■ **Task directions**: Retype the listing below, keeping every line identical to the original.

■ **Dataset records**:
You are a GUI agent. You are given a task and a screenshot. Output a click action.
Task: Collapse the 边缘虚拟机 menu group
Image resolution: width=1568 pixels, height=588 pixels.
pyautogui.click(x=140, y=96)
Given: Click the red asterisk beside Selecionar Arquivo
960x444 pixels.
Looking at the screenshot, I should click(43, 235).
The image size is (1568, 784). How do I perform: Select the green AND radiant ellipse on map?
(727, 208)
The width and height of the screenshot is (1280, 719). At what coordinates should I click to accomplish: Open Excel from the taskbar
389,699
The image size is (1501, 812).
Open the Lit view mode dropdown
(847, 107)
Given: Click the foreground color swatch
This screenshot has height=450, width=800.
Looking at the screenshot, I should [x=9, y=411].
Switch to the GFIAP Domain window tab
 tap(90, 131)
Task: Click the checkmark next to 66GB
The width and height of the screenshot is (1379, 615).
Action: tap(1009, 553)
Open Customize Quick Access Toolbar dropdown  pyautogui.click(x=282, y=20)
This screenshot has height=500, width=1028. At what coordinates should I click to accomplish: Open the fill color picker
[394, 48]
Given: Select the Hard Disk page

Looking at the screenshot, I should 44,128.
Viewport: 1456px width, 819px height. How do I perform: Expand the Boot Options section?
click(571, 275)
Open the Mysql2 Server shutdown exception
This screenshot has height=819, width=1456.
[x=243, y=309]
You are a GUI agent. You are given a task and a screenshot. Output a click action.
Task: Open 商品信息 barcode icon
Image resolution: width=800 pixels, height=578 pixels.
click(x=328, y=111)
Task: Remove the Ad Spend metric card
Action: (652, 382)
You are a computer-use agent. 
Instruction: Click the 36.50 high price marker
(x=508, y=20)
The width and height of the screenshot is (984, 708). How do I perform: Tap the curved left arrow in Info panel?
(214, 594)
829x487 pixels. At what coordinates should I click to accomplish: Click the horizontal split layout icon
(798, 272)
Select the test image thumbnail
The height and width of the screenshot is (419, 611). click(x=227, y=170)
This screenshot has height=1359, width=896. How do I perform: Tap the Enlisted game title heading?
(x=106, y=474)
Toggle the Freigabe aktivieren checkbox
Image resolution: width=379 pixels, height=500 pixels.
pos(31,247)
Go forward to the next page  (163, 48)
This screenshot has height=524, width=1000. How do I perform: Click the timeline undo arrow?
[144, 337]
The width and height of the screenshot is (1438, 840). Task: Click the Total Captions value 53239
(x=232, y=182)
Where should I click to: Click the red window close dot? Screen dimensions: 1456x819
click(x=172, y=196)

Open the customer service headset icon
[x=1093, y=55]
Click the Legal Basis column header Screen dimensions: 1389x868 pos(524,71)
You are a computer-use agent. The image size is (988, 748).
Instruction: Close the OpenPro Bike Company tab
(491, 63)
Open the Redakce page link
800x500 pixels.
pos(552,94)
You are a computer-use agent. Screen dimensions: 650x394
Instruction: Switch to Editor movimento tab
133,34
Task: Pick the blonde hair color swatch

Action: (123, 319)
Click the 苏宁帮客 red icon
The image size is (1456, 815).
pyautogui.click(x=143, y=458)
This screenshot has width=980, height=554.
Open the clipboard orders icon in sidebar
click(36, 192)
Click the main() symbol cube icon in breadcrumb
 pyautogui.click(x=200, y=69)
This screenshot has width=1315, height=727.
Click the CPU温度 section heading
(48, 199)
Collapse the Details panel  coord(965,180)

■ **Result for this exercise**:
You are a GUI agent. You are given a task and a screenshot. Output a click action.
Task: Collapse the 边缘虚拟机 menu group
Image resolution: width=1568 pixels, height=588 pixels.
pyautogui.click(x=140, y=96)
Given: Click the red asterisk beside Selecionar Arquivo
960x444 pixels.
Looking at the screenshot, I should click(43, 235).
The image size is (1568, 784). How do I perform: Select the green AND radiant ellipse on map?
(727, 208)
The width and height of the screenshot is (1280, 719). At what coordinates should I click to accomplish: Open Excel from the taskbar
389,699
The image size is (1501, 812).
Open the Lit view mode dropdown
(847, 107)
Given: Click the foreground color swatch
This screenshot has height=450, width=800.
Looking at the screenshot, I should [x=9, y=411].
Switch to the GFIAP Domain window tab
 tap(90, 131)
Task: Click the checkmark next to 66GB
The width and height of the screenshot is (1379, 615).
Action: tap(1009, 553)
Open Customize Quick Access Toolbar dropdown  pyautogui.click(x=282, y=20)
This screenshot has height=500, width=1028. At what coordinates should I click to accomplish: Open the fill color picker
[394, 48]
Given: Select the Hard Disk page

Looking at the screenshot, I should 44,128.
Viewport: 1456px width, 819px height. How do I perform: Expand the Boot Options section?
click(571, 275)
Open the Mysql2 Server shutdown exception
This screenshot has height=819, width=1456.
[x=243, y=309]
You are a GUI agent. You are given a task and a screenshot. Output a click action.
Task: Open 商品信息 barcode icon
Image resolution: width=800 pixels, height=578 pixels.
click(x=328, y=111)
Task: Remove the Ad Spend metric card
Action: (652, 382)
You are a computer-use agent. 
Instruction: Click the 36.50 high price marker
(x=508, y=20)
The width and height of the screenshot is (984, 708). How do I perform: Tap the curved left arrow in Info panel?
(214, 594)
829x487 pixels. At what coordinates should I click to accomplish: Click the horizontal split layout icon
(798, 272)
Select the test image thumbnail
The height and width of the screenshot is (419, 611). click(x=227, y=170)
This screenshot has height=1359, width=896. How do I perform: Tap the Enlisted game title heading?
(x=106, y=474)
Toggle the Freigabe aktivieren checkbox
Image resolution: width=379 pixels, height=500 pixels.
pos(31,247)
Go forward to the next page  (163, 48)
This screenshot has height=524, width=1000. How do I perform: Click the timeline undo arrow?
[144, 337]
The width and height of the screenshot is (1438, 840). Task: Click the Total Captions value 53239
(x=232, y=182)
Where should I click to: Click the red window close dot? Screen dimensions: 1456x819
click(x=172, y=196)

Open the customer service headset icon
[x=1093, y=55]
Click the Legal Basis column header Screen dimensions: 1389x868 pos(524,71)
You are a computer-use agent. The image size is (988, 748).
Instruction: Close the OpenPro Bike Company tab
(491, 63)
Open the Redakce page link
800x500 pixels.
pos(552,94)
You are a computer-use agent. Screen dimensions: 650x394
Instruction: Switch to Editor movimento tab
133,34
Task: Pick the blonde hair color swatch

Action: (123, 319)
Click the 苏宁帮客 red icon
The image size is (1456, 815).
pyautogui.click(x=143, y=458)
This screenshot has width=980, height=554.
Open the clipboard orders icon in sidebar
click(36, 192)
Click the main() symbol cube icon in breadcrumb
 pyautogui.click(x=200, y=69)
This screenshot has width=1315, height=727.
Click the CPU温度 section heading
(48, 199)
Collapse the Details panel  coord(965,180)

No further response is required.